Geography matters too. Some of the differences across the country can be explained by the fact that richer people give more. Those in the highest socioeconomic bracket donate on average three times the amount of those in the lowest – wealthier south-east constituencies (outside London) outstrip those in the north. Control for income, though, and the opposite picture emerges. South-east donors are 15% less likely to give than those in the same income bracket elsewhere. To take one example, residents in the northern suburbs of Leeds have the same median income as those in Croydon – around £26,000 – but are twice as likely to give money.

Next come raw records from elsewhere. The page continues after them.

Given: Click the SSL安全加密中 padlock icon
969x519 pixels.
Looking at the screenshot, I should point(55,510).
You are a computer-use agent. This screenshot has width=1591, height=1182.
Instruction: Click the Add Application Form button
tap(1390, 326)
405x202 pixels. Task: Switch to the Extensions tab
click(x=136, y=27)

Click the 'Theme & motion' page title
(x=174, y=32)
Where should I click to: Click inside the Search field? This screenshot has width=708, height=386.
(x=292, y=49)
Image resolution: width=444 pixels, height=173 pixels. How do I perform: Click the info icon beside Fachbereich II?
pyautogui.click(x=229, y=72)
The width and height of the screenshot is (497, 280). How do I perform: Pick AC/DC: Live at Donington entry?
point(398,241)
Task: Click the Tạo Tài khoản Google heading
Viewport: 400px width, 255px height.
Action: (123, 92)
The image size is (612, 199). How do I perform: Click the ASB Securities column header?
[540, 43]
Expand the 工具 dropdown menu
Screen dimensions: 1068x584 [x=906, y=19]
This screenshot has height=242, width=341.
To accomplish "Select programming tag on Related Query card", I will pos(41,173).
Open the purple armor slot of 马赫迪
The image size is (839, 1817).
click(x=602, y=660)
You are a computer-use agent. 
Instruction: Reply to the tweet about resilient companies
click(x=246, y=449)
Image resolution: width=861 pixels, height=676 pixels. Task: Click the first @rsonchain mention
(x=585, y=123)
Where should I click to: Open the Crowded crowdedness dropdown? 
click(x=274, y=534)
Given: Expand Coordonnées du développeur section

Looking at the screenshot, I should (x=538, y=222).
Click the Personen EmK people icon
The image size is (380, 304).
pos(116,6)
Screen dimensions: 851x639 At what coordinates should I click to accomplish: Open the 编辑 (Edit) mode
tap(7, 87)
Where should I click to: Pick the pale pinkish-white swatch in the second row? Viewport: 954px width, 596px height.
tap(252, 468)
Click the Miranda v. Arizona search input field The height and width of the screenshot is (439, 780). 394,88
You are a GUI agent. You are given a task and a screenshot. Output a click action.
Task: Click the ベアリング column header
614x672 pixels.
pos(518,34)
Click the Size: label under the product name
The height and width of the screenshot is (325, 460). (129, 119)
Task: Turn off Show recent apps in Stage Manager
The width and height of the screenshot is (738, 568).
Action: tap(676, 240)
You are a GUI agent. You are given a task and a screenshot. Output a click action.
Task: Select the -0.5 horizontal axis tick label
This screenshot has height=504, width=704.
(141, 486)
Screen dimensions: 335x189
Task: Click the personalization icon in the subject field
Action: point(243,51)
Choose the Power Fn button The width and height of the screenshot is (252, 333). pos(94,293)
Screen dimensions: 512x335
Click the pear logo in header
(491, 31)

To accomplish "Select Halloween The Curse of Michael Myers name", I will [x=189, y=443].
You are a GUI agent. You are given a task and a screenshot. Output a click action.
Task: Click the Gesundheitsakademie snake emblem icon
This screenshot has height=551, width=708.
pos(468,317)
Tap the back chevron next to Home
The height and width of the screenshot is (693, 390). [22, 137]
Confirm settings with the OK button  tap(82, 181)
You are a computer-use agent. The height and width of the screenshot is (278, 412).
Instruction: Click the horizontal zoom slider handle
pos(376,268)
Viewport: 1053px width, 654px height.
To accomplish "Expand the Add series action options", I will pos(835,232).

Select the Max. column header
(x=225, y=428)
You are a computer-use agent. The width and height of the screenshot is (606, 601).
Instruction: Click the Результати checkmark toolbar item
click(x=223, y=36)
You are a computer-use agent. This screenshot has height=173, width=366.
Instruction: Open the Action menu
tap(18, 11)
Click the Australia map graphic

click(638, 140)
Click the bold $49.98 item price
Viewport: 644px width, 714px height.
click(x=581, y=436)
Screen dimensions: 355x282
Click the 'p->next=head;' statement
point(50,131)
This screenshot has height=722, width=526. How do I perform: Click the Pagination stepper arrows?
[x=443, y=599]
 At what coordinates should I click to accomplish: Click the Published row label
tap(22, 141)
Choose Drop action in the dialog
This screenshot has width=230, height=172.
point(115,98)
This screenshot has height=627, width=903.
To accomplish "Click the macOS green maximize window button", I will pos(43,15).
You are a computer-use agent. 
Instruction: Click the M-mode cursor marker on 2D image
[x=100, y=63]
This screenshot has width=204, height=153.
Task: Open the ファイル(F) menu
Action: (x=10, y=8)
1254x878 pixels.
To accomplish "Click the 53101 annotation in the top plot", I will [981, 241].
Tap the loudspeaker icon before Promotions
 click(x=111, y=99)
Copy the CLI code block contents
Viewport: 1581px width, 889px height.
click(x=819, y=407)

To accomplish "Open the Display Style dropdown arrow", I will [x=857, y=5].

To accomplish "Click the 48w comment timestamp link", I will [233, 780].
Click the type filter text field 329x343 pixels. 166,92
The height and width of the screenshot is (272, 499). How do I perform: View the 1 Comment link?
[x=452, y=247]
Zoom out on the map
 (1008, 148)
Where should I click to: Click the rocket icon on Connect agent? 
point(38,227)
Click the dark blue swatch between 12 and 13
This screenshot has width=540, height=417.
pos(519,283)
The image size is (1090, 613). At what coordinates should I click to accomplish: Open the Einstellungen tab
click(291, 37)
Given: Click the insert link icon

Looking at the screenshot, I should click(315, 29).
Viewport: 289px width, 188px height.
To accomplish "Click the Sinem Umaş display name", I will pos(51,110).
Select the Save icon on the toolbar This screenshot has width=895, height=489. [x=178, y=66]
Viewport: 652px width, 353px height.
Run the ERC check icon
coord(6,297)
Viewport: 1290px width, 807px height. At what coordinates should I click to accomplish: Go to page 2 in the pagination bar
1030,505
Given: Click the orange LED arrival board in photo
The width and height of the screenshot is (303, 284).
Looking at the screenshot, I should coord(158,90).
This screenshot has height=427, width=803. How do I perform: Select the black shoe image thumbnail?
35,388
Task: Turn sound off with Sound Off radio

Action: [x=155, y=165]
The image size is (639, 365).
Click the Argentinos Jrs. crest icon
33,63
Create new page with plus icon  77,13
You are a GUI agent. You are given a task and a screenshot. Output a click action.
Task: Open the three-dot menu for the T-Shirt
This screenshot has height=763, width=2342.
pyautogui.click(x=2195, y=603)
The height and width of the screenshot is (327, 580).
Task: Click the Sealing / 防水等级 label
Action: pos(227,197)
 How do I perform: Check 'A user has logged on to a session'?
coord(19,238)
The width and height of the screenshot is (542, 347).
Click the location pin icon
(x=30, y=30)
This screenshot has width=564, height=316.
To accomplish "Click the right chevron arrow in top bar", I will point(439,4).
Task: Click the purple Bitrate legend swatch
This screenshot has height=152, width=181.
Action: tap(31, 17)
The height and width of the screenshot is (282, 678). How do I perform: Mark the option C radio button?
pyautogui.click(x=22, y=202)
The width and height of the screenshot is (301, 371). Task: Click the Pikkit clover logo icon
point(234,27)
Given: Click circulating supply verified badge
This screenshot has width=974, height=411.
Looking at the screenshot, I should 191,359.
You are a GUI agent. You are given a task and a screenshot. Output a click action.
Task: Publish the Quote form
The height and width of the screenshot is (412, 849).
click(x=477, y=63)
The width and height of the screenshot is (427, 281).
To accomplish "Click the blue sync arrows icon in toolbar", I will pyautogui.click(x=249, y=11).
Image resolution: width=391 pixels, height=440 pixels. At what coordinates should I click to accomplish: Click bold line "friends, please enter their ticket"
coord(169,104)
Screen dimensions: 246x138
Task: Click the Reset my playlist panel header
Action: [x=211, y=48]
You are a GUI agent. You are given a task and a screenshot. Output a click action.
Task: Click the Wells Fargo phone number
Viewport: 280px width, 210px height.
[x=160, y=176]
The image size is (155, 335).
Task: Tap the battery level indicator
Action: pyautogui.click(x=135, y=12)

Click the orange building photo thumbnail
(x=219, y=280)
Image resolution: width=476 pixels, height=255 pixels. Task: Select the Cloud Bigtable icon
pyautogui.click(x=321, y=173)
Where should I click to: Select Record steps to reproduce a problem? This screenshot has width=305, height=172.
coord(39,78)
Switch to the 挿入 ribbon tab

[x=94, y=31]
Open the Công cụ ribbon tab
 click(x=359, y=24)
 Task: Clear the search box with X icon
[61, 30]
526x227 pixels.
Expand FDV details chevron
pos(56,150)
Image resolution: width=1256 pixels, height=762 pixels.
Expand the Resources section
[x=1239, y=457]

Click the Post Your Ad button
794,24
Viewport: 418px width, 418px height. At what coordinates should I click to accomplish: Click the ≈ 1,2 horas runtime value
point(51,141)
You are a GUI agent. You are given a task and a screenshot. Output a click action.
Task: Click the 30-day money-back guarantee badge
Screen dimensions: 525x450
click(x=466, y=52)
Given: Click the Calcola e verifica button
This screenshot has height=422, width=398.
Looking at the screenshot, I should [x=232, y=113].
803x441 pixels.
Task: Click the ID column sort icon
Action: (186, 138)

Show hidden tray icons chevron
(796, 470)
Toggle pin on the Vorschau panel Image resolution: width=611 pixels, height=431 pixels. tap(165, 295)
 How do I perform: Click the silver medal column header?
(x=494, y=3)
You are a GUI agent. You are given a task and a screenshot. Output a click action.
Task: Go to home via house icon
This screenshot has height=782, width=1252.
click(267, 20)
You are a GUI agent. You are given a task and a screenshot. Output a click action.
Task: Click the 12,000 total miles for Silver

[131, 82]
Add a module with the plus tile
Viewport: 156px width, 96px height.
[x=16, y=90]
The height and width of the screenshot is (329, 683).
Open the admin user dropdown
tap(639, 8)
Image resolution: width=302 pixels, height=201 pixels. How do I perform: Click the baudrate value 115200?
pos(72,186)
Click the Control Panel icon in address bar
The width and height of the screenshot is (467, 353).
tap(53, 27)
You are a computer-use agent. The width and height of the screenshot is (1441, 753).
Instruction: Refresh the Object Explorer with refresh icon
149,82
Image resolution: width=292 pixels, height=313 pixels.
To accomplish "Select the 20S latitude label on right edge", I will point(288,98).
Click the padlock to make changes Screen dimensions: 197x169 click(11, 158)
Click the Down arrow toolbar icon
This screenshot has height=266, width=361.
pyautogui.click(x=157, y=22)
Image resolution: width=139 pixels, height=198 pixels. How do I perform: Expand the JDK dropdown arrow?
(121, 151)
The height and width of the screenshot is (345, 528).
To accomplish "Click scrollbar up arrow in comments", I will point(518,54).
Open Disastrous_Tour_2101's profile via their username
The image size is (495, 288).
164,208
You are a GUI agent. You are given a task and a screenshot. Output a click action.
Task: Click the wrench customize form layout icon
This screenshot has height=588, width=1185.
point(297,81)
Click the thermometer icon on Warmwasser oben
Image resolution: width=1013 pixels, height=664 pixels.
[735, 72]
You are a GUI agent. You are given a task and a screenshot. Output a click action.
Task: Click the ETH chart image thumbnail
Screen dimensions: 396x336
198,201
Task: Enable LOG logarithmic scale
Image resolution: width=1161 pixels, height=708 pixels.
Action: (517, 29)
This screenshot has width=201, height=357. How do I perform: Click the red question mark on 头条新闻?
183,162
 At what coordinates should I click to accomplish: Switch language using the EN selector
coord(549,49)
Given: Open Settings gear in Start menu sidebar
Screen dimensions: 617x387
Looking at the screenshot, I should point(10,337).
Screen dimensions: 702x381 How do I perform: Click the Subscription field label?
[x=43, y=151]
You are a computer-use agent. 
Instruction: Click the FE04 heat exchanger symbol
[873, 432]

Why is this? “It might be that people tend to trust local charities more,” says Cornish. Northern constituencies, she reckons, may have more of these – or closer-knit communities, making them more aware of local needs. London stands out for its relative stinginess, and this fits with its more transient population. Country dwellers are more likely to give to charity than those in the city, which matches the pattern too.
Britain could ask youngsters, southerners and urbanites to dig deeper. We could also afford to squeeze more out of our richest tier.
One study by Pro Bono Economics found that the highest-earning Brits are willing to give an extra £2.4bn to charity each year than they actually do. What’s the hitch? One barrier might be a British reluctance to mention money. In the US, rich philanthropists talk loudly about their charitable causes and donations may come with attractions, such as naming rights – heaping honour on the generous and putting pressure on Scrooges. This sort of virtue-signalling has never been in fashion in Britain, and it’s hard to import. America’s tradition of businessman philanthropists rose in the late 19th and early 20th century: Andrew Carnegie wrote about charity as a duty – the rich were honour bound to “return surplus wealth to the mass of their fellows”. For many in the US, then, charity is synonymous with black tie evenings in hotel ballrooms. In Britain, it means giving your friend £20 to run a marathon.
Corporate giving is another place where the UK falls short. Over the past decade, donations from FTSE 100 businesses have fallen by 34%. The trend dates precisely to 2013, when a change to the Companies Act removed the requirement to disclose charitable giving. The argument was that there was “no evidence” this would affect philanthropy. It did. Last year just 24 FTSE 100 companies gave at least 1% of their pre-tax profits away. Three-quarters do nothing to support charities.
Charities want more awareness about gift aid – a tax break that benefits them not donors – and make it fully digital and frictionless. There are also campaigns to make corporate-giving a normal part of responsible business rather than a discretionary extra. But social norms may matter most of all. People are more likely to give when others do. We should talk more about it.